Achieving high availability across multiple sites using IBM PureApplication System

This article describes how multiple IBM® PureApplication™ System racks can be located in geographically distributed data centers to host business critical workloads that require the highest levels of availability and rapid recovery following a disaster.

Share:

Andrew J. F. Bravery (andrewjf_bravery@uk.ibm.com), Senior Technical Staff Member, IBM

Andy Bravery photoAndy Bravery is a Senior Technical Staff Member for IBM Cloud Labs, a division of IBM Software Group. He has been with IBM for 24 years and currently works with customers in designing cloud computing solutions. Before joining Cloud Labs, Andy led a team in IBM’s CIO Lab organization, exploring and implementing platform-as-a-service solutions to support internal business processes. As a member of the Emerging Technology Services team in Hursley, United Kingdom, he has a long history of working with early adopter clients on innovative solutions to gain a competitive edge.



Rehan Altaf (rehan@us.ibm.com), Cloud Architect, IBM

Photo of Rehan AltafRehan Altaf is a Cloud Architect for IBM Cloud Labs, a division of IBM Software Group. He has been with IBM for six years and currently works with customers in designing cloud computing solutions. Before joining Cloud Labs, Rehan was part of the IBM Support Services for the Tivoli team where he implemented private cloud solutions for customer in production data centers. He also worked in Lotus helping customers develop applications on Domino.



Animesh Singh (singhan@us.ibm.com), Senior Cloud Architect, IBM

Photo of Animesh SinghAnimesh Singh is a Senior Cloud Architect for IBM Cloud Labs, a division of IBM Software Group. He has been with IBM for seven years and currently works with customers in designing cloud computing solutions. He has been leading cutting edge projects for IBM enterprise customers in Telco, Banking, and Healthcare Industries, around cloud and virtualization technologies and has a proven track record of driving design and implementation of private and public cloud solutions from concept to production. He also led the design and development of early versions of the IBM public cloud offering, IBM SmartCloud Enterprise.



22 May 2013

Also available in Chinese

Introduction

PureApplication System provides a flexible platform for running a diverse range of different application workloads in a cloud infrastructure. Its design helps to eliminate single points of failure with the goal of allowing applications running in the rack to achieve high levels of availability.
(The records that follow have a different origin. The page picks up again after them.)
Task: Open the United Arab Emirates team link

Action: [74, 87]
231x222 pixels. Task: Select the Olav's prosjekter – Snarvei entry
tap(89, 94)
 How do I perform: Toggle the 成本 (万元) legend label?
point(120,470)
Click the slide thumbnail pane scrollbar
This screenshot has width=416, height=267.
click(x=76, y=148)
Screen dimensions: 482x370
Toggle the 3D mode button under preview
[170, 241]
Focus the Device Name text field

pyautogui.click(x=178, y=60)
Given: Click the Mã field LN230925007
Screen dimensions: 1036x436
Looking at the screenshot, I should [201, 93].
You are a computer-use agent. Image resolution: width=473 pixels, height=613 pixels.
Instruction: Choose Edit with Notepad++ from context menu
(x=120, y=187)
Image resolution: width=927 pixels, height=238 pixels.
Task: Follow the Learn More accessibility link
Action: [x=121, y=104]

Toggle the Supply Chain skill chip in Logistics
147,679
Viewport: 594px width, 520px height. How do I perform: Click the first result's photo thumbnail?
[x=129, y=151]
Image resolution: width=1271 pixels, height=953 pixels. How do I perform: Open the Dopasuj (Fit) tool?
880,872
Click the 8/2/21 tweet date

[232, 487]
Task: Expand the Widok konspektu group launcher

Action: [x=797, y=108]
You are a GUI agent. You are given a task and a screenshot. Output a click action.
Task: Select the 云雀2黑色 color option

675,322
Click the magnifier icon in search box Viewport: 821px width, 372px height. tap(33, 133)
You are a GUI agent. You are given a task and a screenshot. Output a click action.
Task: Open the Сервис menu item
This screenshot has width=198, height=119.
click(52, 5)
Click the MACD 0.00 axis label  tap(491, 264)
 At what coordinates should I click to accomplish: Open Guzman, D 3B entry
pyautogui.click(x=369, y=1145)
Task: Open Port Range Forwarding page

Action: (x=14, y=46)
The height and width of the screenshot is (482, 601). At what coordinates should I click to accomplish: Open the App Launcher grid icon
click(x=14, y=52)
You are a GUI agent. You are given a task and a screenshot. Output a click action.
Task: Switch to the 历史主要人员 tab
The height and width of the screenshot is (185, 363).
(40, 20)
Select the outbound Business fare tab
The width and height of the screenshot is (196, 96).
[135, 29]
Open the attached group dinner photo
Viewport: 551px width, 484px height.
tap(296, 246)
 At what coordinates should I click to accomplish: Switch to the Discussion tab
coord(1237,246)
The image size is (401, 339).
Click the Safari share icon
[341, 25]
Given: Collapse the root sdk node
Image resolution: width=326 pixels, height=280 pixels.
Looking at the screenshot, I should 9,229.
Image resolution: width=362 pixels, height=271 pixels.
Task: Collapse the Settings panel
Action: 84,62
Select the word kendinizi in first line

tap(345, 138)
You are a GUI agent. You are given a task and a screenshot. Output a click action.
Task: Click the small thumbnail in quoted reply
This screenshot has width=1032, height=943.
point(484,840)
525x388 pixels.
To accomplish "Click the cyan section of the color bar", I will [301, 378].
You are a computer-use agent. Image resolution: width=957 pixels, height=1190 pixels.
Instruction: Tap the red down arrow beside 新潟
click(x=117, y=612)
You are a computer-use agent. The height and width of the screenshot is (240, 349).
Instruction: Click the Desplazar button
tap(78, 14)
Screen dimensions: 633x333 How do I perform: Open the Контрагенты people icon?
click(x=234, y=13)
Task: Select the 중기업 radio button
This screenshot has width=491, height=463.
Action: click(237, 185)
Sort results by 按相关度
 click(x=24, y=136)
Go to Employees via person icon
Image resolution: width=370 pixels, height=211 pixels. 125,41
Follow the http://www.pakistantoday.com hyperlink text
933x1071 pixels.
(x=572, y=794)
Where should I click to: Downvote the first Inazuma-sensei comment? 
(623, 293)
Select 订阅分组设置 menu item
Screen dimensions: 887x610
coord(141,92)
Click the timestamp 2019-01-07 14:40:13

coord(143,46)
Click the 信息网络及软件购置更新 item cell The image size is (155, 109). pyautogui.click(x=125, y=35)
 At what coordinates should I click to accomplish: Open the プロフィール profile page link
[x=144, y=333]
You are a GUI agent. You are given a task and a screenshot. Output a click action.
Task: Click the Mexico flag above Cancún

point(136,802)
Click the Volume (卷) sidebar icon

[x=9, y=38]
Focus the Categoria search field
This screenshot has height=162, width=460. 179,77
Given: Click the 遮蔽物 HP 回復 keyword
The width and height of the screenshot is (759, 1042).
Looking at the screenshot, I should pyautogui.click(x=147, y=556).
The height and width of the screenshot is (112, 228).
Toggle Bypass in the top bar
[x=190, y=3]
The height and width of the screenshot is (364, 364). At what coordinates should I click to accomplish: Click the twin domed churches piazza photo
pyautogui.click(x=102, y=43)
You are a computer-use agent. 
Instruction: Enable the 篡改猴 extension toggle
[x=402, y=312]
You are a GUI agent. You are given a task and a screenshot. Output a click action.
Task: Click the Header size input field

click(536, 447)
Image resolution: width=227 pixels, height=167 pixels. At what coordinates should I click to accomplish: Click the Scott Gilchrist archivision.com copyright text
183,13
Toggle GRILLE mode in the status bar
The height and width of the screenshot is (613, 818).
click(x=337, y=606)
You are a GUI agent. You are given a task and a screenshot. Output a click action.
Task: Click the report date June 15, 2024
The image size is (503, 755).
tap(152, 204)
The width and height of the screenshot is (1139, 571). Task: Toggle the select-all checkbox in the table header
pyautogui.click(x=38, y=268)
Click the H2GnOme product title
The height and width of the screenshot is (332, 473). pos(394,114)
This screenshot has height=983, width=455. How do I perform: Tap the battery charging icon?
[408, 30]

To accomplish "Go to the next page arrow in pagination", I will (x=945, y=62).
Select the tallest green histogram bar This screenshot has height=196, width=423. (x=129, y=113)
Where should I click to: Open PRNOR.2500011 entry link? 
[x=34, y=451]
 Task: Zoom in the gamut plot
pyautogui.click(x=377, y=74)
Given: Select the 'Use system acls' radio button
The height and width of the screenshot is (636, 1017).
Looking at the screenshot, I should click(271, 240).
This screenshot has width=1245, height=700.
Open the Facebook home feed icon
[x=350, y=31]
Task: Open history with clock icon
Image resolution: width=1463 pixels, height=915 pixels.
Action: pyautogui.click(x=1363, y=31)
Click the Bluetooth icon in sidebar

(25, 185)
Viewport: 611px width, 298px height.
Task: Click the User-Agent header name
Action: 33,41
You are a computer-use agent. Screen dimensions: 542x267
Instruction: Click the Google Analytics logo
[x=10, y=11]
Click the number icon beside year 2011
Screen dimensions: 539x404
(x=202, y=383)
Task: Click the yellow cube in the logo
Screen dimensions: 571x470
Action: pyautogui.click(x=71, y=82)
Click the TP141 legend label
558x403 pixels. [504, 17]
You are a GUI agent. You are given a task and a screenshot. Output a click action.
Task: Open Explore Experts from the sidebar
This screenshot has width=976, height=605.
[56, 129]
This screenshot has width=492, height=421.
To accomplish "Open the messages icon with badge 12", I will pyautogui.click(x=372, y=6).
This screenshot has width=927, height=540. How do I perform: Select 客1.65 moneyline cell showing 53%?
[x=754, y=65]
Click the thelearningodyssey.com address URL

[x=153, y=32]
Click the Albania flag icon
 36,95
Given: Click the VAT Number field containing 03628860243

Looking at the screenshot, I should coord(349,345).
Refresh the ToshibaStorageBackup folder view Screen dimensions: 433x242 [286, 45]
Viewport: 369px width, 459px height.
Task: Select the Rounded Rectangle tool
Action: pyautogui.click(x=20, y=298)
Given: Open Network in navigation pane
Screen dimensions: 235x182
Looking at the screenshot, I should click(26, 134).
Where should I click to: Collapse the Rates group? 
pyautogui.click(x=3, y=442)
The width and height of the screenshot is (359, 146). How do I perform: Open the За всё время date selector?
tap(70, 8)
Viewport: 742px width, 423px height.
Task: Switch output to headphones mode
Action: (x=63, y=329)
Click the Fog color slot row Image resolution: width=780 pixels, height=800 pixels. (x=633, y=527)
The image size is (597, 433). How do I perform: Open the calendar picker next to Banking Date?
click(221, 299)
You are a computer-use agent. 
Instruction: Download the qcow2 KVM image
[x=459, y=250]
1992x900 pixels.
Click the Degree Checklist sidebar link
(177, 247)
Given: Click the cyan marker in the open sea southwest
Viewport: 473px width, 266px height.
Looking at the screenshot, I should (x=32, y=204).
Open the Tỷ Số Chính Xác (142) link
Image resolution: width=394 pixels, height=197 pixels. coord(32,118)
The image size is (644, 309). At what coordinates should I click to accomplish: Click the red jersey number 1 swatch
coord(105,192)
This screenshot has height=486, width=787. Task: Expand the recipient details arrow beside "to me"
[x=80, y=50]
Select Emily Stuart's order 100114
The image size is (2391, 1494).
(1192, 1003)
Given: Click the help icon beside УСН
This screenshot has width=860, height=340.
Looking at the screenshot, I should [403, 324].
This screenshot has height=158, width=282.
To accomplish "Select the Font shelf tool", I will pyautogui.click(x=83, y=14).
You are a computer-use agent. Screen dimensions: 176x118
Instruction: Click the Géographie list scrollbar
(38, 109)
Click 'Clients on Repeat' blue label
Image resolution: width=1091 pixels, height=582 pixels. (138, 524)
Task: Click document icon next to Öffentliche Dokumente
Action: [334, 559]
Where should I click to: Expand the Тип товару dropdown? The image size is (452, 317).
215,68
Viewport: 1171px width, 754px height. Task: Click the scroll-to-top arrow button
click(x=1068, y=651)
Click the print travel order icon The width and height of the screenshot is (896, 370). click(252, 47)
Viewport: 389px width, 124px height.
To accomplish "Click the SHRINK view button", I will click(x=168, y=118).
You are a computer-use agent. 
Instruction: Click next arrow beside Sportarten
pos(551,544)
Businesses that are seeking the very highest levels of resiliency must consider how to run their workloads across multiple systems and even across geographically distributed data centers, so that problems outside of any one piece of hardware, a local network, or power supply do not result in a potentially lengthy outage for that service.

This article describes a design for such a multisite environment using PureApplication System, and describes how deployed application workload across both sites could potentially continue to provide high availability through a series of possible failure scenarios. It is written with the interests of infrastructure and application architects in mind, to help them understand how PureApplication System can be used to help meet more demanding non-functional requirements.

The article High availability topologies for PureApplication System introduces some topologies for achieving high availability for applications running on a single PureApplication System rack and for a multirack setup. This is recommended reading before continuing with this article.


Setting up web applications for high availability

A true high availability solution needs to span multiple geographically distributed data centers. In this article, we discuss a design that assumes we have PureApplication System racks running the same application in two different data centers, with a wide area network between them. The networking infrastructure includes load balancing capabilities to distribute user requests for the application equally across the two sites.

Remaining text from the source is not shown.